Task details
An exact copy is required of the lines running from the one that contains "Task: Activate the paint bucket fill tool" to the end of the material, both ends included, with pictures omitted.

Supplied data

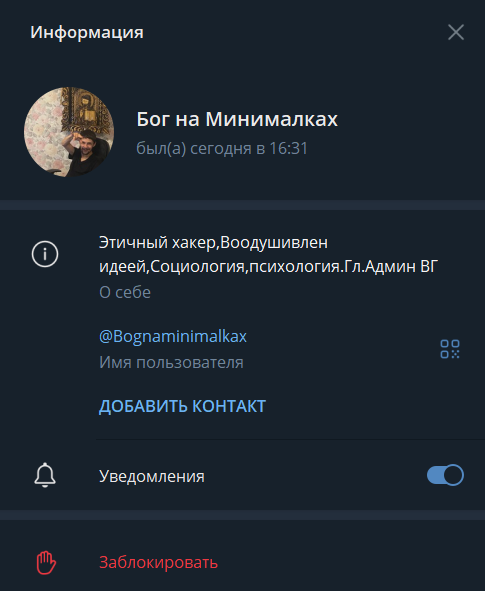This screenshot has height=591, width=485.
Task: Click 'Социология,психология' in the bio
Action: [x=246, y=267]
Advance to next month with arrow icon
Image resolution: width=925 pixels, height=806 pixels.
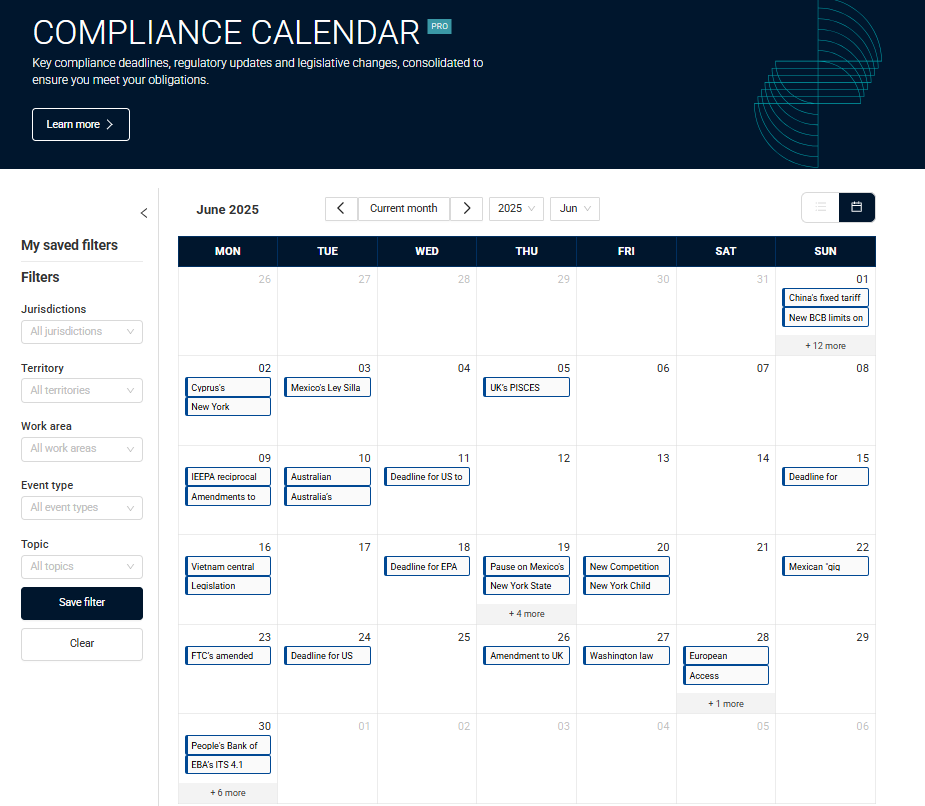coord(466,208)
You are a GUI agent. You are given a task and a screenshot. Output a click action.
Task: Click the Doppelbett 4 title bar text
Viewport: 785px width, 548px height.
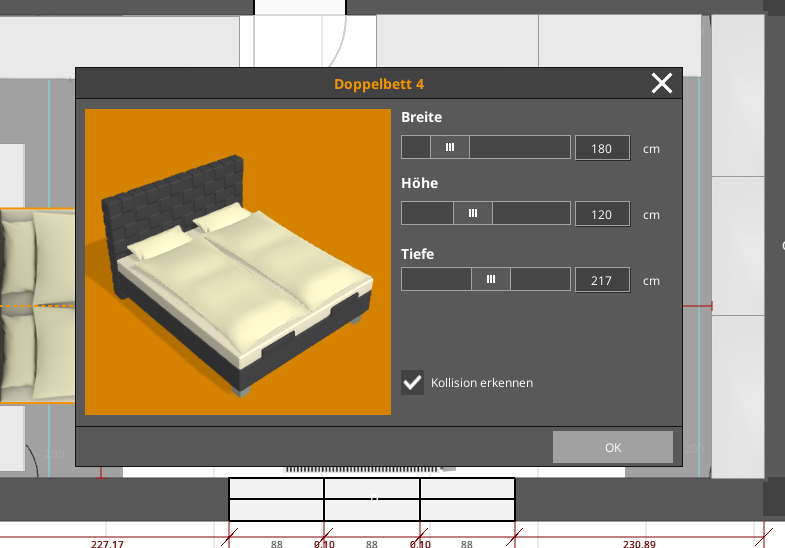(x=379, y=84)
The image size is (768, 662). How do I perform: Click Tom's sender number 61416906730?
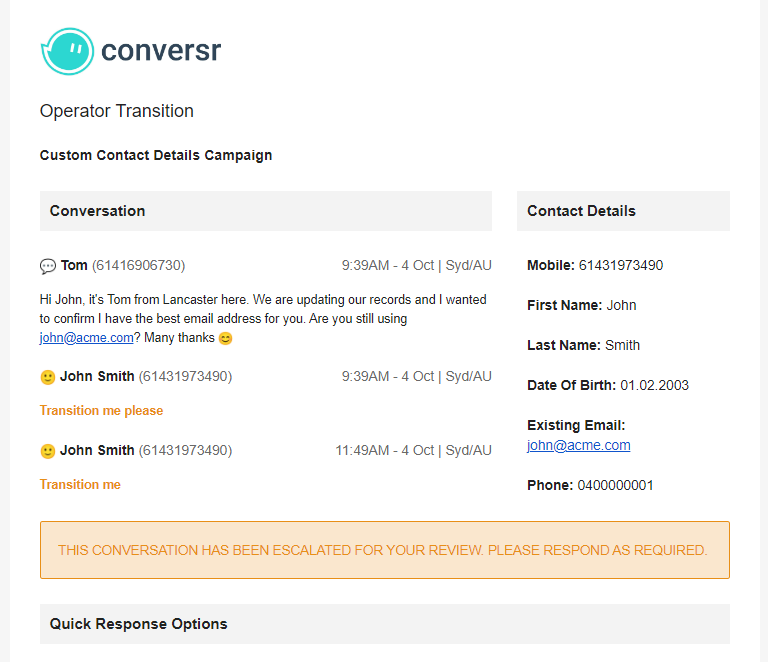[x=139, y=265]
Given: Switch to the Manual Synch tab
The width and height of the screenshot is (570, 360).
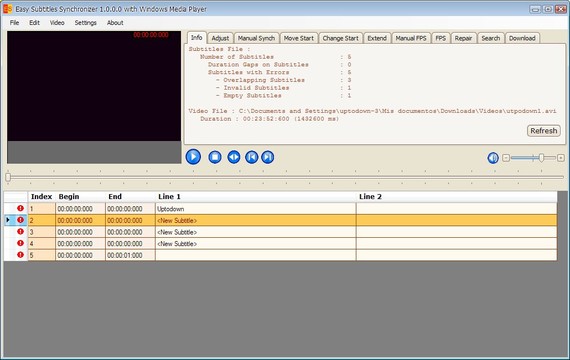Looking at the screenshot, I should click(x=256, y=38).
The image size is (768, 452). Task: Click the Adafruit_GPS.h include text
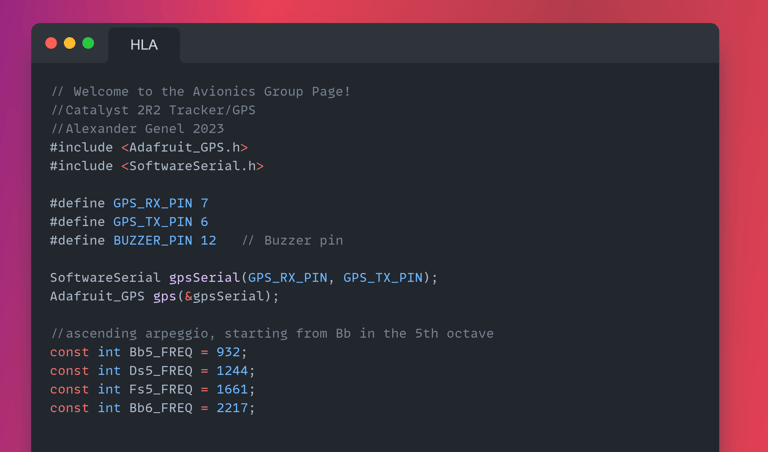184,147
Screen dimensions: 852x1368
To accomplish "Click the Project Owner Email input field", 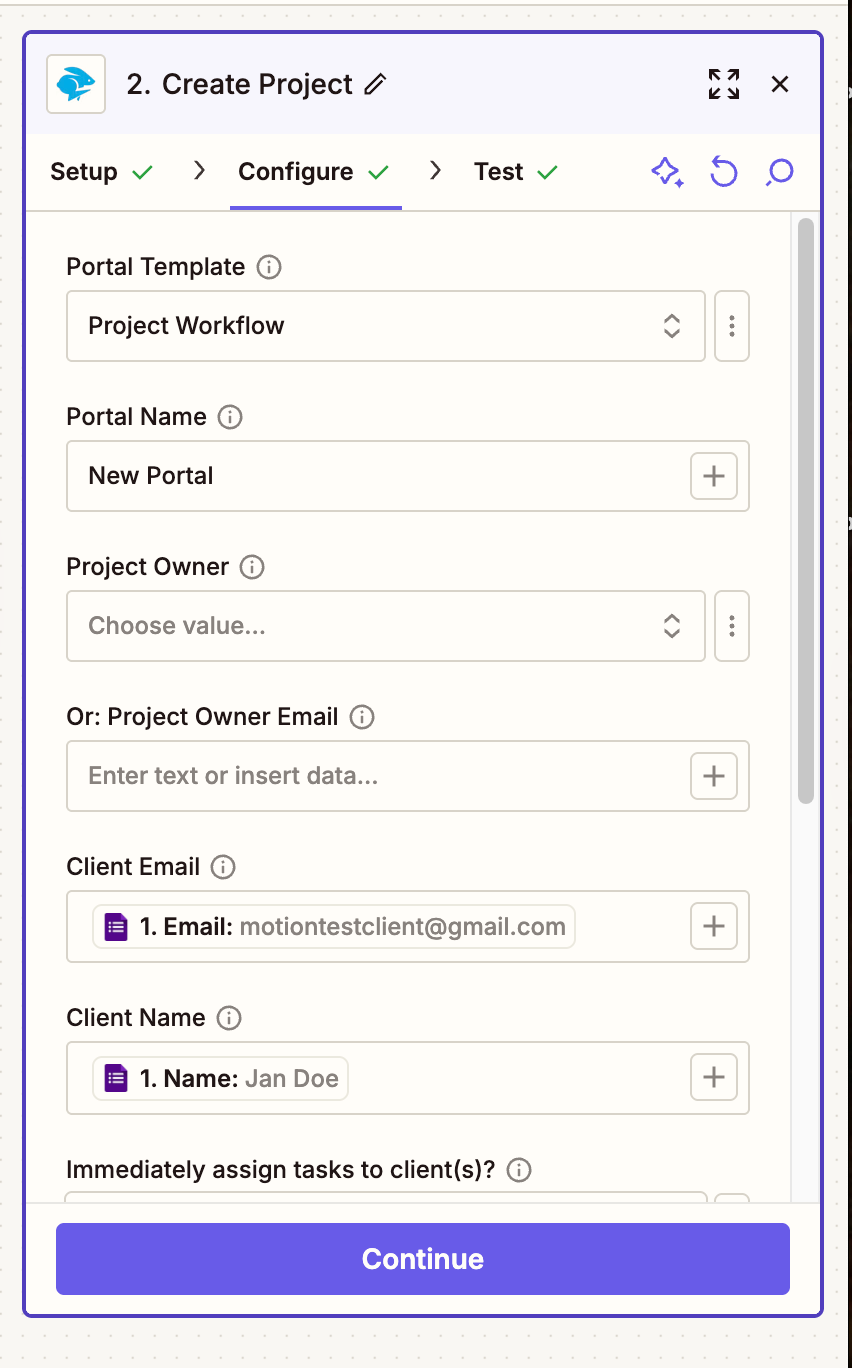I will (377, 776).
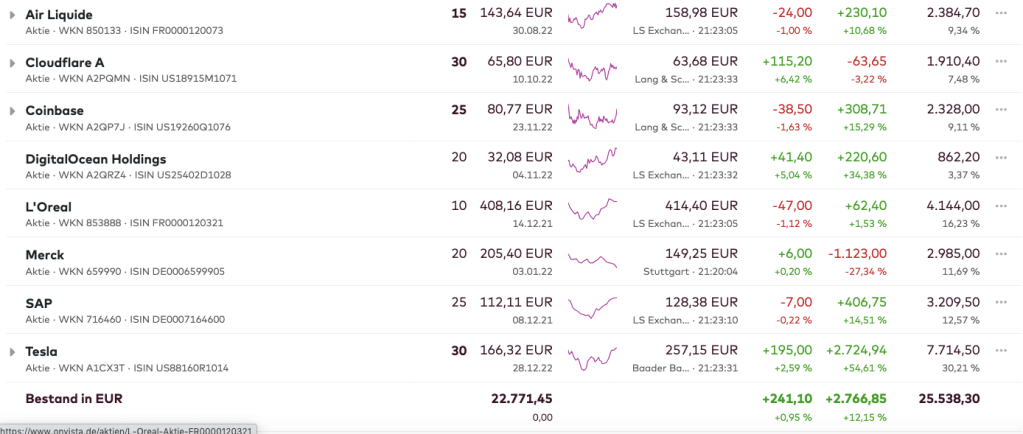Open the L'Oreal stock link
Screen dimensions: 1023x434
tap(48, 207)
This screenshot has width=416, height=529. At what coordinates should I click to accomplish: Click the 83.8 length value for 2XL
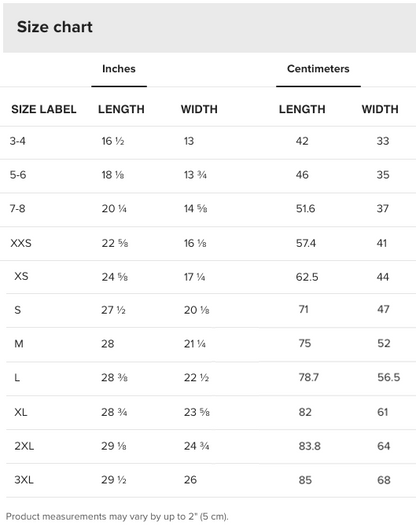(309, 446)
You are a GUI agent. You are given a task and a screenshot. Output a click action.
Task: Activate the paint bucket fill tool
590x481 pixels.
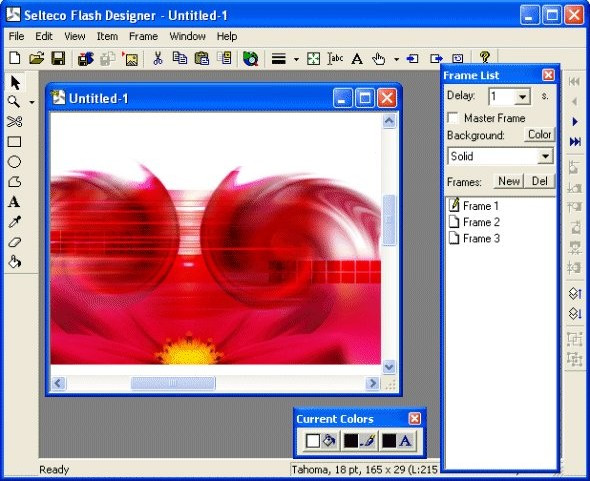pyautogui.click(x=15, y=262)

Answer box
Task: Activate the paint bucket fill tool
590x481 pixels.
pyautogui.click(x=15, y=262)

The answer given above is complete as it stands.